J. Edwin Orr (1912-1987) was a Christian minister and revival historian. In this short overview originally published in a missions textbook in 1983, Orr tells the story of some of the greatest college revivals in history and their impact on missions.
Can you Imagine …
• One-third of a University’s student body coming to Christ in a single year?
• 50% of those new believers going into full-time Christian work following
graduation?
• More than 20,000 students eventually serving Christ overseas due to the
influence of a few of these students?
Imagine it, because it all happened!
It began in the early 1800s at schools like Amherst, Dartmouth, Princeton, Williams and Yale where up to half the students turned to Christ. By 1835, 1,500 students had committed their lives to Christ in 36 colleges. Impressive statistics — especially when you realize that in those days student bodies numbered only 100-250. Similar results continued to be seen from one generation of students to the next. In 1853, 11 New England colleges with a total enrollment of 2,163 reported that there were 745 active Christians on campus. Of this number, 343 planned to go into the ministry. Then in the 1880’s, an unprecedented missionary enterprise, known as the Student Volunteer Movement, came into being. “The Evangelization of the World in This Generation” became its rallying cry. This spirit was evidenced in the movement’s results–more than 20,000 serving in overseas mission fields in half a century. College students set the pace in this era of spiritual advance. The full dynamic of their story cannot be fully appreciated, however, apart from a look at the context of its beginning
All-Time Low
In 1790 America had won its independence, but it had lost something as well. In the wake of the Revolutionary War, French infidelity, deism, and the generally unsettled condition of society had driven the moral and spiritual climate of the colonies to an all-time low. Drunkenness was epidemic; profanity was of the most shocking kind; bank robberies were a daily occurrence; and far the first time in the history of the American settlement women were afraid to go out at night for fear of being assaulted.
Conditions on campus were no better. A poll taken at Harvard revealed not one believer in the whole student body. At Princeton, where a similar survey showed there to be only two Christians on campus, when the dean opened the Chapel Bible to read, a pack of playing cards fell out, someone having cut a rectangle from each page to fit the deck. Conditions on campus had degenerated to the point that all but five at Princeton were part of the “filthy speech” movement of that day. While students there developed the art of obscene conversation, at Williams College they held a mock communion, and at Dartmouth students put on an “anti-church” play. In New Jersey the radical leader of the deist students led a mob to the Raritan Valley Presbyterian Church where they burned the Bible in a public bonfire. Christians were so few on the average campus and were so intimidated by the non-Christians that they met in secret. They even kept their minutes in code so no one could find out about their clandestine fellowship.
About Face
Then, suddenly, at the turn of the century, the nation made a spiritual about-face that affected every level of society–from the frontiers to the college campuses.

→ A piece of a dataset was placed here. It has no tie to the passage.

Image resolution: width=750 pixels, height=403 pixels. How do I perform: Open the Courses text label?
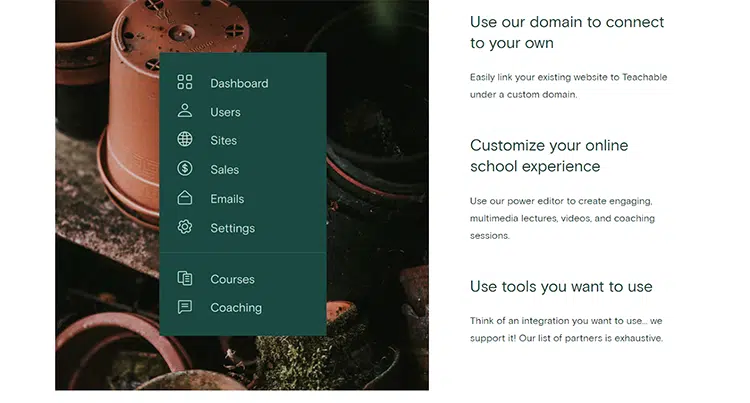232,279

Something so radically changed the campuses of America that the same schools which a generation before had mocked the gospel began sending out workers into the harvest!
The beginning of this dramatic change can be traced to Hampden Sydney College in Virginia. In 1787, with the moral climate there deteriorating rapidly, five non-Christian students decided to hold a prayer meeting to ask for God’s help. They locked themselves in a room, for fear of the other students, and kept their voices down so they would not be caught. However, the other students discovered them and tried to break down the door. The president of the college heard the disturbance and came to find out who had started the latest riot.
One of the students outside said, “Oh, sir, it’s nothing important; there are just some fanatics holding a prayer meeting! Can you imagine? So we thought we’d teach them a lesson. We won’t hurt them. We’ll rough, them up a little bit, but we won’t hurt them.”
The president rebuked them saying, “You don’t mind cheating, you, don’t mind stealing from rooms, you don’t mind the lying and the profanity you get on this campus, but you object to a prayer meeting. Well, I do not!”
He then knocked on the door and said authoritatively, “This is the president of the college speaking. Will you please come out?”
The students unlocked the door and came out not knowing what to expect. President Smith said, “Gentlemen, come to my study, we’ll pray there together.”
This prayer meeting marked the beginning of American campus revivals during the Second Great Awakening of the 1790s and early 1800s. Not only did half the students at Hampden Sydney College turn to Christ as a result, but the revival also spread to local churches and to other schools, having similar effects.